(Records shown begins)
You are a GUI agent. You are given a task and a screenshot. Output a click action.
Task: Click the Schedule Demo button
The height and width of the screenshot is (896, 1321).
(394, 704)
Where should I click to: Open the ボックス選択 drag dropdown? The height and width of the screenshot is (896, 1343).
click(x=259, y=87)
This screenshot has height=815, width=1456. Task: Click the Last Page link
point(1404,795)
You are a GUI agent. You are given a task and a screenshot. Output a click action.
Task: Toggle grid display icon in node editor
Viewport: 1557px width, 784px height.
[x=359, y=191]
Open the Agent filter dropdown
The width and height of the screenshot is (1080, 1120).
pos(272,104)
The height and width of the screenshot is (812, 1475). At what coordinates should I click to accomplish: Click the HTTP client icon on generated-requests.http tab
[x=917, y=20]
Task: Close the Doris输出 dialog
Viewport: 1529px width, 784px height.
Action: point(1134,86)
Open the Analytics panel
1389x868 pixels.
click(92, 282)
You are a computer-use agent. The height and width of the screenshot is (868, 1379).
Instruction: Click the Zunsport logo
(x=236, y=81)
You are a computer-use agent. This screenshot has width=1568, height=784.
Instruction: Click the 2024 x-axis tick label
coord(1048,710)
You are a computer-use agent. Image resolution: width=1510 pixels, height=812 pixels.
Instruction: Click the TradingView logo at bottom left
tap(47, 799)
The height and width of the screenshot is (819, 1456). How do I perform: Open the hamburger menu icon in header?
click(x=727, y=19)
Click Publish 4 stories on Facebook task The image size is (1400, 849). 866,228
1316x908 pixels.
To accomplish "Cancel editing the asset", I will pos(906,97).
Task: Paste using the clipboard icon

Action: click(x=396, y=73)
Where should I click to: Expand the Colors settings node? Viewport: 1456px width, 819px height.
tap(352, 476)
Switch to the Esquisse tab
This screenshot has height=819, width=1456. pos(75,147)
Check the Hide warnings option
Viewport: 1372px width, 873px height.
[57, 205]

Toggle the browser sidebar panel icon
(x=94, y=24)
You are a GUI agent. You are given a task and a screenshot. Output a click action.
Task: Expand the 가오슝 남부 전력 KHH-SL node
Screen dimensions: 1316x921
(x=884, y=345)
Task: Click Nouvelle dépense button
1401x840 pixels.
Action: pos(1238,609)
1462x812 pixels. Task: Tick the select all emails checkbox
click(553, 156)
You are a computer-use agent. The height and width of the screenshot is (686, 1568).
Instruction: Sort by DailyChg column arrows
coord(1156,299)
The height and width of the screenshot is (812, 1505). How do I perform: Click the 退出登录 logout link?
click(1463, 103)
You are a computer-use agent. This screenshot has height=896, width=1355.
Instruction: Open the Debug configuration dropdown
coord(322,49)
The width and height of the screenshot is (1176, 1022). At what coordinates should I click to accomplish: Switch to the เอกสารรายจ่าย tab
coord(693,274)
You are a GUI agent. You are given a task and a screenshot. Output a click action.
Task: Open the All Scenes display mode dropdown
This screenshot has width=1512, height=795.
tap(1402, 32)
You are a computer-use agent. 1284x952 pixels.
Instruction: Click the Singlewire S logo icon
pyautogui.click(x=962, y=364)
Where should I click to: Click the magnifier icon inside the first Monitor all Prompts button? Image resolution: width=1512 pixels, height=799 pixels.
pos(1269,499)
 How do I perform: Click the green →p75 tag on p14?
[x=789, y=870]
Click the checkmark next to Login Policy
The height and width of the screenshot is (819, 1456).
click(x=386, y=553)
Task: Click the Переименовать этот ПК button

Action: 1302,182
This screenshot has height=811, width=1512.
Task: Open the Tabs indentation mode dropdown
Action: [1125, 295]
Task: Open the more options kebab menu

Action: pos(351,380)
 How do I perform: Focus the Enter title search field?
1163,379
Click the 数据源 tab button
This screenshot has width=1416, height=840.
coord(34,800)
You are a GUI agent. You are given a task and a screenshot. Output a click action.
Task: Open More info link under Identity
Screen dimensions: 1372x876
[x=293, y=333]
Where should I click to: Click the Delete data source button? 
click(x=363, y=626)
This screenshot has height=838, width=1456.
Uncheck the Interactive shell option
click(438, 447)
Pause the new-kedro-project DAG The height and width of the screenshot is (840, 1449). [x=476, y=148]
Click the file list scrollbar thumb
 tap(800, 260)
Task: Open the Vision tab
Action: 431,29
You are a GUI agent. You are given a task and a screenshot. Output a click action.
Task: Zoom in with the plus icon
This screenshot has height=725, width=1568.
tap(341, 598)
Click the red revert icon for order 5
(Records shown ends)
To do: Print, exactly as written, the first line of the records above and each line after it until the line with "Task: Toggle grid display icon in node editor", which is printed too.

Solution to this problem:
You are a GUI agent. You are given a task and a screenshot. Output a click action.
Task: Click the Schedule Demo button
The height and width of the screenshot is (896, 1321).
(394, 704)
Where should I click to: Open the ボックス選択 drag dropdown? The height and width of the screenshot is (896, 1343).
click(x=259, y=87)
This screenshot has height=815, width=1456. Task: Click the Last Page link
point(1404,795)
You are a GUI agent. You are given a task and a screenshot. Output a click action.
Task: Toggle grid display icon in node editor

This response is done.